Once gene sequences have been identified in the genome, it is possible to use sequence alignment programs (such as FASTA or BLAST) to detect matching regions in the nucleotide sequence. These matching regions are potential gene homologs and are termed pseudogenes if there is some evidence that either of the causes (see above) are satisfied.
In these analyses, genes from annotated genomes and protein databases have first been clustered into paralog families and then used to survey whole genomes for copies or homologs. For each potential pseudogene (or fragment) match, a number of steps have been taken to assess its validity as a pseudogene. These steps include checking for overcounting and repeat elements, overlap on the genomic DNA with other homologs and cross-referencing with exon assignments from genome annotations. The resulting pseudogenes or pseudogenic fragments have then been assigned to the paralog family of the most homologous gene (or assigned to a singleton gene if the probe gene has no obvious paralog).
In a number of cases, more distant evolutionary and functional relationships between proteins can only be elucidated through the analysis of the folds that their structures adopt. While it must not be forgotten that the assignment of function to a gene is often implied from that of a gene with a homologous sequence, the added information that protein structures can provide is very desirable in genome annotation.

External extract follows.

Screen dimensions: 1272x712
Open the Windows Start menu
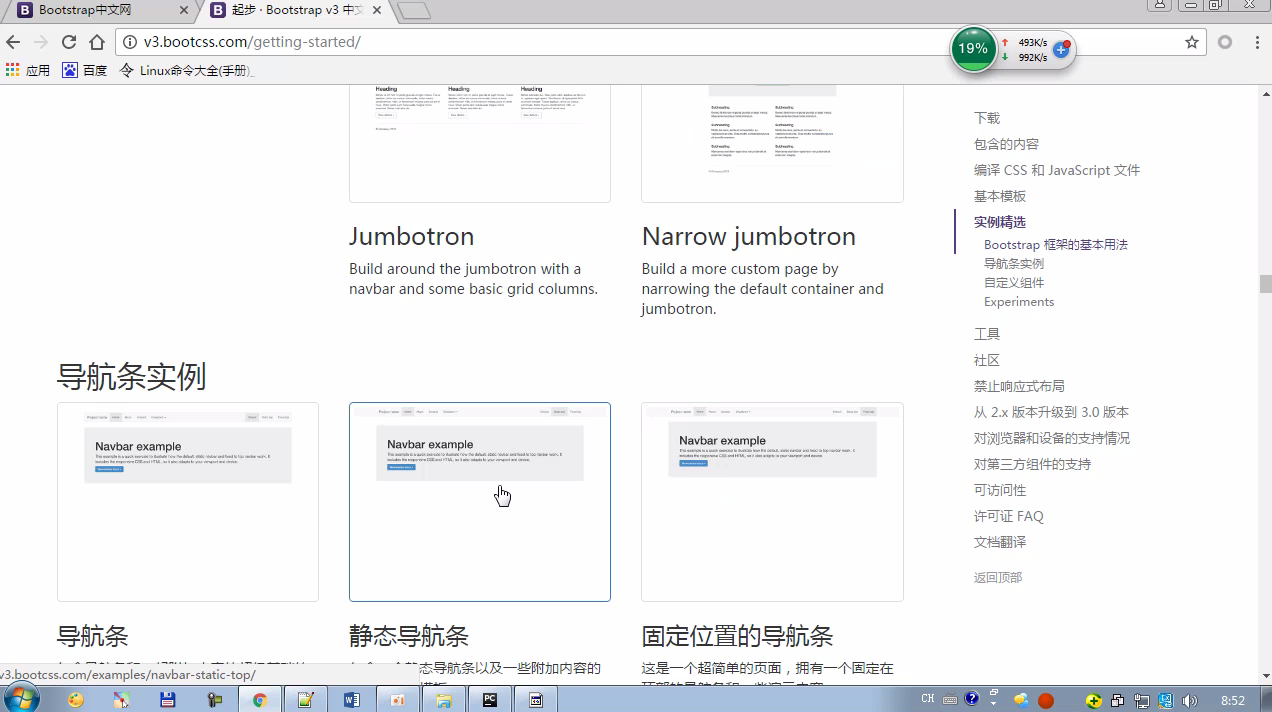click(x=21, y=699)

In the case of pseudogenes, structural information can give extra evolutionary clues and facilitate analysis of the scope of folds in the pseudogene population ("pseudo"-folds) in contrast to those observed for the genes themselves. Where possible, i.e. where a gene can be matched to a SCOP domain, assignment of fold to a pseudogene or pseudogenic fragment is based upon the assignment of the most homologous gene.
Our initial goal was to survey some eukaryotic genomes for pseudogene sequences and fragments of pseudogene sequences. In addition to this, we have also quantified "pseudo-fold" usage, amino-acid composition, and single-nucleotide polymorphisms (SNPs) to help elucidate the relationships between pseudogene families across these organisms.